Obama's repeated insistence on this theme of good governance and corruption is somewhere between ironic and farcical, given the eight African leaders who were invited to last week's G-8 summit. Five were from sub-Saharan Africa, three from North Africa. Every one of them is ranked poorly or abysmally in Transparency International's 2008 Corruption Perceptions Index. Seven of the eight are considered only partly free or not free by Freedom House in 2009; only one (South Africa, led by the deeply corrupt Jacob Zuma) is deemed free. It was an important if inadvertent lesson: Corruption and poor governance are indeed widespread, if not quite ubiquitous, across Africa, and the west cheerfully plays footsies with all those governments.
Obama says there is "a direct correlation between governance and prosperity." That's why he chose democratic Ghana for his first official state visit, rather than his father's country, Kenya. Heaven knows that the ruling parties in Kenya are brazenly corrupt and dedicated to little beyond enriching themselves and their supporters. Ghana, on the other hand, after years of bad governments following the CIA-backed coup that overthrew its first president, Kwame Nkrumah, can now be said to be fairly stable and democratic (though hardly free of corruption). Obama knows lots of interesting things. When his father left Kenya in the early 1960s to study in the USA, he noted, the GDP of Kenya was higher than that of South Korea; today, Korea is one of the world's great economic success stories, while Kenya languishes.
The UN's Human Development Index backs this up. In 2008, of 179 countries listed, Korea was ranked an impressive twenty-fifth while Kenya was 144. But the President should look at these ratings more closely. Despite good governance, and though some real progress is being made, Ghana was ranked 142, virtually tied with Kenya among the bottom 20 percent of the world's nations. Something else must be going on here that accounts for this depressing situation because Obama's analysis can't.
Here's the heart of his diagnosis,: While the international community "has not always been as strategic as it should have been [regarding Africa]...ultimately I'm a big believer that Africans are responsible for Africa...for many years we've made excuses about corruption or poor governance, that this was somehow the consequence of neocolonialism, or the West has been oppressive, or racist.

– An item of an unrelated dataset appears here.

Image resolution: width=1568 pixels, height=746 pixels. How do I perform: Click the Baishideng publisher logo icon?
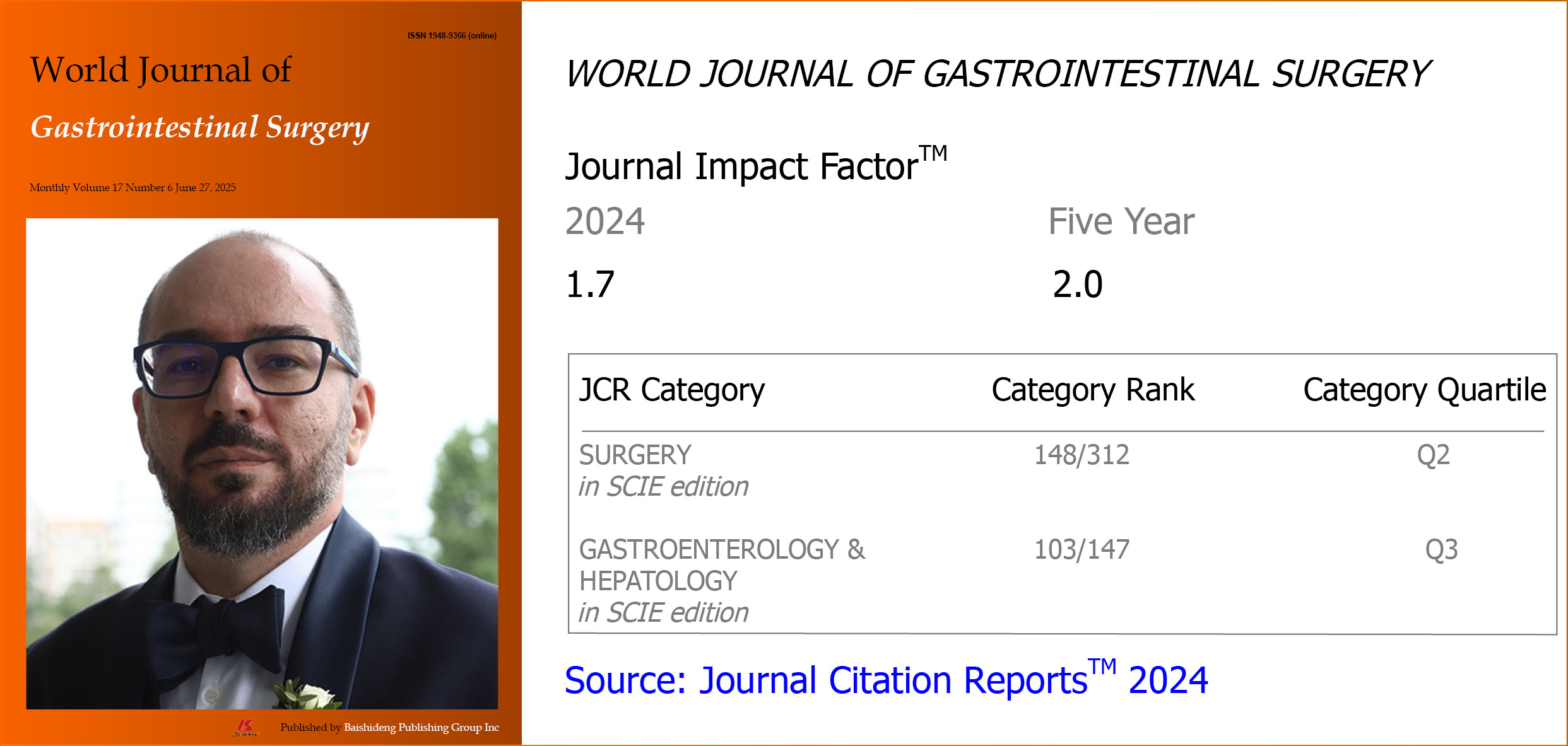tap(245, 728)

I'm not a believer in excuses."
This is really a startling argument for the head of a country whose great political battles still rage around the meaning of its Constitution, adopted in 1787 while the slave trade still raged, and whose personal inspiration comes from a predecessor who was murdered in 1865, twenty years before formal colonialism began in Africa. To dismiss the slave trade and a century or more of colonial rule, to minimize the impact of neocolonialism by France and the US, to ignore the incalculable decades-long damage done to Africa as a pawn in the cold war--all of this seems to requite willful blindness in order to peddle a particular agenda.
Of course Obama's obsession about appalling governance is not wrong; I share it completely. Africans have for decades been betrayed by a veritable pageant of monstrous leaders, one more egregious than the other. But another truth is that the United States actively backed almost all of them, and if the US didn't, France did; that's part of the neocolonial record. The west also supplied many of the arms that were used in the appalling internal conflicts that have roiled Africa for so long. Even today, the US, Britain and France continue to remain close to many African leaders whose democratic credentials leave much to be desired, as the G-8 meeting underlined.